Because division of assets always involves negotiation, it makes sense to know which things fit with your long-term interests. You could, for example, be an aggressive investor who’s comfortable taking over a stock portfolio. Or you could be more conservative, and thus prefer the option of taking the family home.

Dealing with debts

It’s often harder to divide marital debt than it is to divide marital assets. That’s because two people can manage a certain amount of debt, but one or the other of them alone may find it a burden.

Often the most effective solution is to pay off marital debt before filing for divorce. This requires having a candid discussion with your spouse, and agreeing to accept joint responsibility for credit cards, auto loans, and other debts that can be paid off with some effort.

For a lot of couples, this won’t be easy – and spending habits are a major instigator of marriage breakdowns.

If it’s not possible to talk things out, debt will need to be divided during divorce proceedings. In general, only marital debt will be divided in a divorce: that is, debt acquired to establish marital property (the family home; a car; a family-owned business; etc.).

Debt incurred for the exclusive benefit of one spouse (a student loan, for example) typically won’t be split.

Keep in mind creditors will consider both spouses responsible for full payment of joint debts, regardless of any payment agreements they make with each other during the divorce. If you’re concerned your ex-spouse might not live up to his or her obligations, consult a lawyer and have additional protections put into your separation agreement.

Preparing for the future

While even the most amicable divorce leaves emotional scars, some of the financial ones can be minimized. Here are some practical tips to mitigate financial damage for both you and your soon-to-be ex.

Assess your financial situation

Dividing assets is often the most difficult (and contentious) part of divorce. If you can make a thorough inventory of assets—both financial and personal—before you file, you’ll be that much further ahead.

Prepare for financial shock

Many divorcees suffer an income shock as they move from being a two-paycheque to a one-paycheque family. It makes sense to create a personal budget, and eliminate unnecessary or marginal expenses to prepare for your new reality.

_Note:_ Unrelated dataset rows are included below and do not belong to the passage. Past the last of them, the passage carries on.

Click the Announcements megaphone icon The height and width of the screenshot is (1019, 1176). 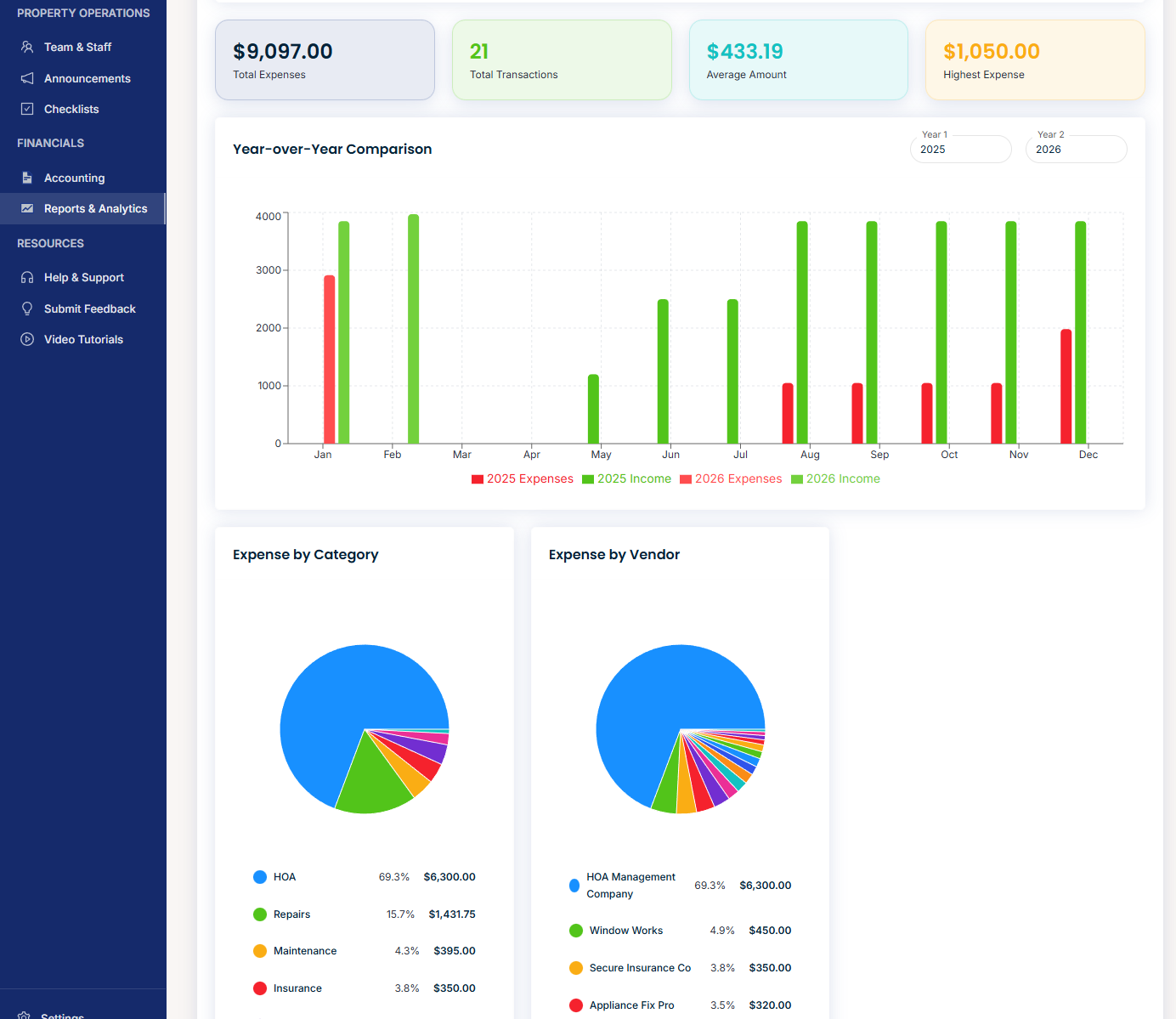click(x=27, y=78)
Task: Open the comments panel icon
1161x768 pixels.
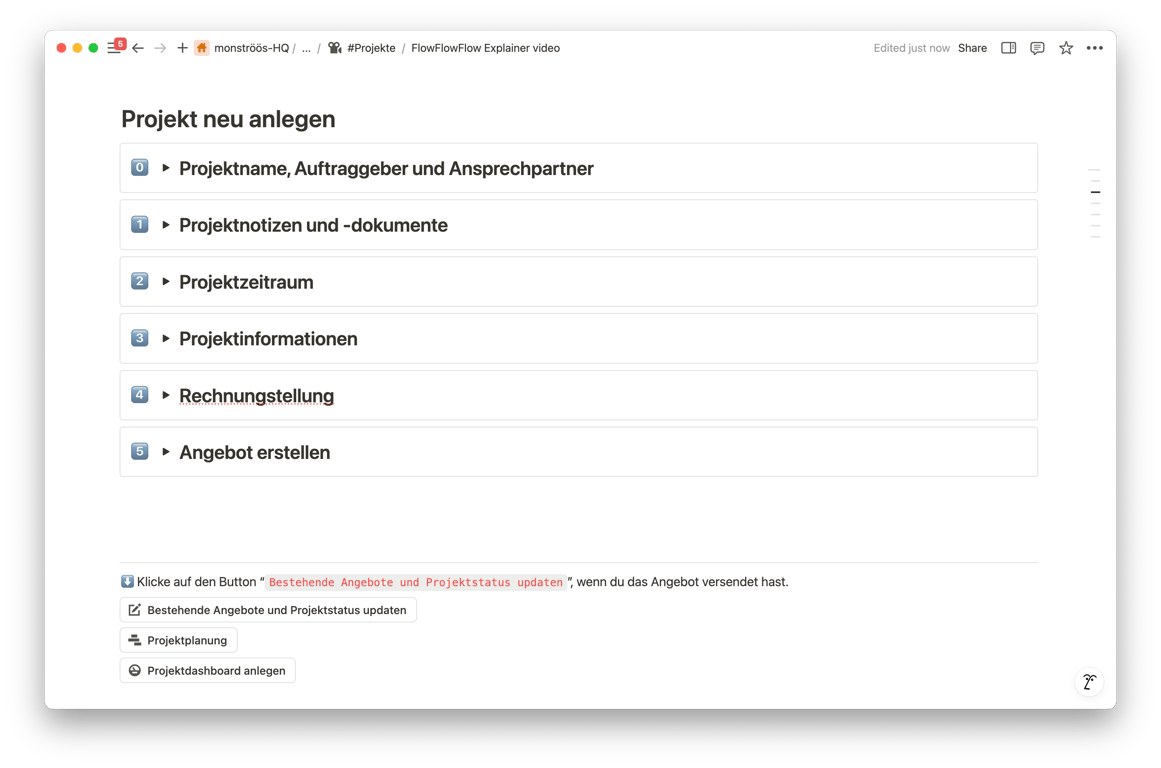Action: 1037,47
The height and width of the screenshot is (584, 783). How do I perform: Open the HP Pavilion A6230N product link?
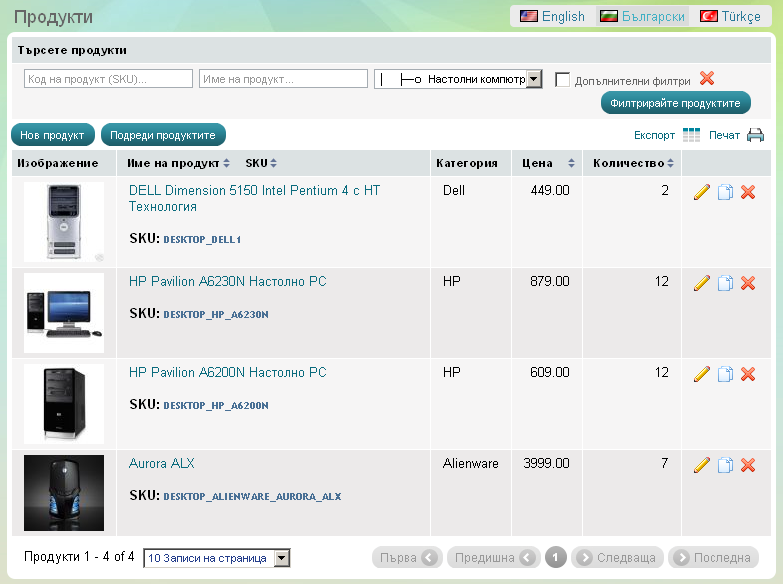[x=227, y=282]
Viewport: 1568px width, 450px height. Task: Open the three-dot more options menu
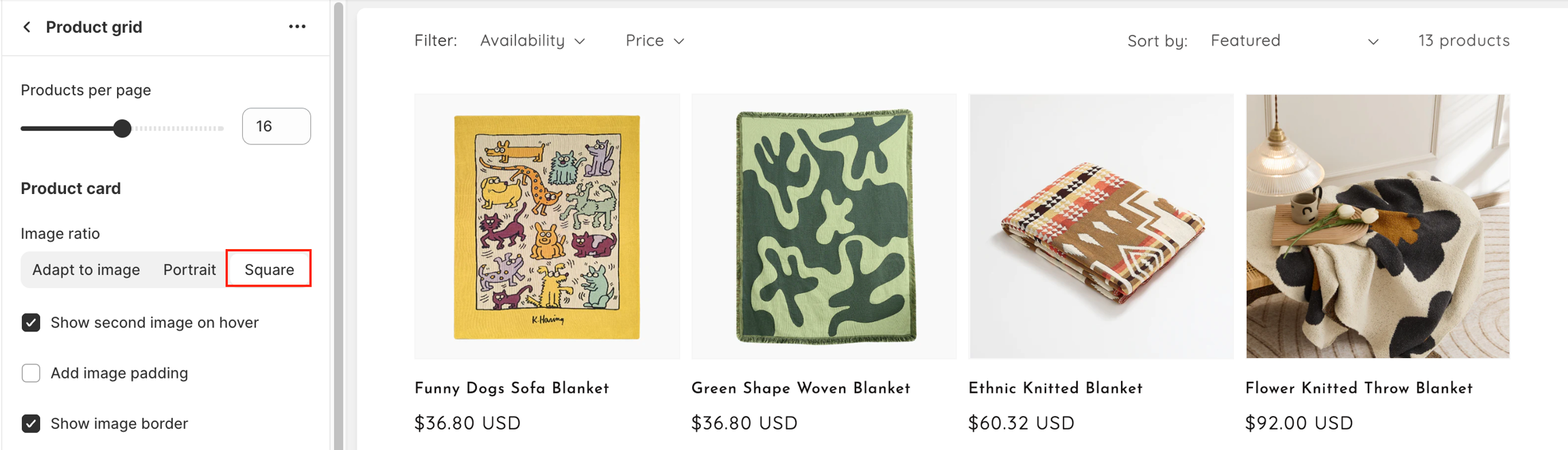pyautogui.click(x=297, y=27)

Familiarize yourself with the rules

Familiarity with rules and regulations on divorce in your province will help you get through negotiations and asset division.

Review your estate plan

Make sure to update your beneficiary designations and your powers-of-attorney to reflect any changes caused by your divorce.

A final word . . .

No question about it, divorce can be one of the most significant financial challenges you’ll face. But you can make that challenge easier by preventing your emotions from clouding financial decisions.

If at any time you feel that settling scores is taking priority over settling your property, it’s time to take a step back and re-assess your approach. Always remember: breaking up is hard work—getting angry only makes it more so.